◆ Text passage
The hardest discovery in my health and wellness journey has been letting go of being a victim and giving in to the pain and working on my self before I could make amends with any piece of my body, or another person. I was unable to focus because I was in a constant cycle of survival.

Like a hamster on a hamster wheel, unable to jump off at any time, I felt forced to stay on because getting off meant I had no idea what path to go on or what I was supposed to do. There as no rule or guide book, only my inner wisdom ready to help me along the way. I needed to get out of the cycle because being in that cycle wasn’t healthy. It wasn’t helping me at all. It was a slow death. One that we see every day in this country. We die because we’re sick. We die because we commit suicide. Rarely do we get out of the race and rise from the ashes.

By the age of 4, ¼ of children will witness or experience at least one traumatic event or abusive situation (1) and in 2013, approximately 50% of adolescence say that they’ve experienced at least one traumatic event in their life (2). And a staggering 1/3 of those surveyed experienced 2 or more traumatic experiences by their 18th birthday (2). As the number of these traumatic experiences go up so will the risk of health problems.

By the time of my 18th birthday, I had an ACEs score of 7 out of 10. (Find out your score here) Without knowing the risks at the time, I entered adulthood with high hopes of leaving my childhood behind, meant I could move on with my life. But it wasn’t that easy. Instead of getting better, my health was detreating at an alarming rate and by the time I was 28 years old, I was on the brink of death, in my own personal hell, waiting and praying for death.

◆ Directions
1/ Do the following statements agree with the passage on trauma and health? Answer yes or no for each, quoting the words from the passage that decide it.
(a) By the age of 18, the writer had an ACEs score of 7 out of 10.
(b) The writer compares the cycle of survival to a hamster on a wheel.
(c) By age 28, the writer's health had improved.
2/ Continue the passage on trauma and health from the point where it ends.

◆ Data segment
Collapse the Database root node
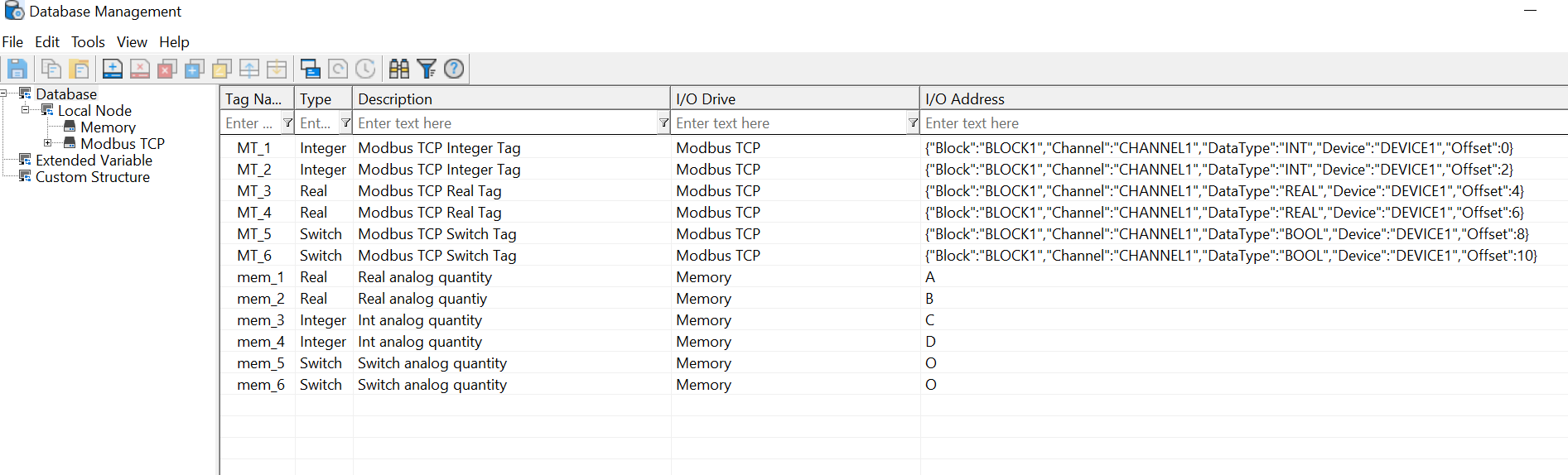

◆ Written responses
1/
(a) Yes: "By the time of my 18th birthday, I had an ACEs score of 7 out of 10."
(b) Yes: "Like a hamster on a hamster wheel, unable to jump off at any time"
(c) No: "by the time I was 28 years old, I was on the brink of death"

2/
I wish I could say that my story is unique, but it’s not. Far more adults are in a similar situation and no one is getting the relief or help they need and deserve. I did seek professional care, not only from medical doctors for my physical health, but therapists for my mental health. And though I felt like I was getting better, it was temporary, something was missing, and I didn’t know what and I didn’t stumble upon it until many years later.

Healing doesn't mean the damage never existed. It means the damage no longer controls our lives. Unknown. 
Picture of palms facing the sky.

On NYE of 2008, I hit rock bottom. I had already made my peace with death, believing that my life would end before my 30th birthday. I was constantly sick and every time I caught another illness, it would take longer to treat. What shook my world was my husband begging me to try something new anything to help me get better.

I decided to try more holistic and alternative methods for healing and that began my journey of taking myself from the brink of death to where I am today, a healthy and vibrant woman!  I had suffered for so long from many chronic illnesses that I was skeptical that I’d be able to heal myself from anyone them.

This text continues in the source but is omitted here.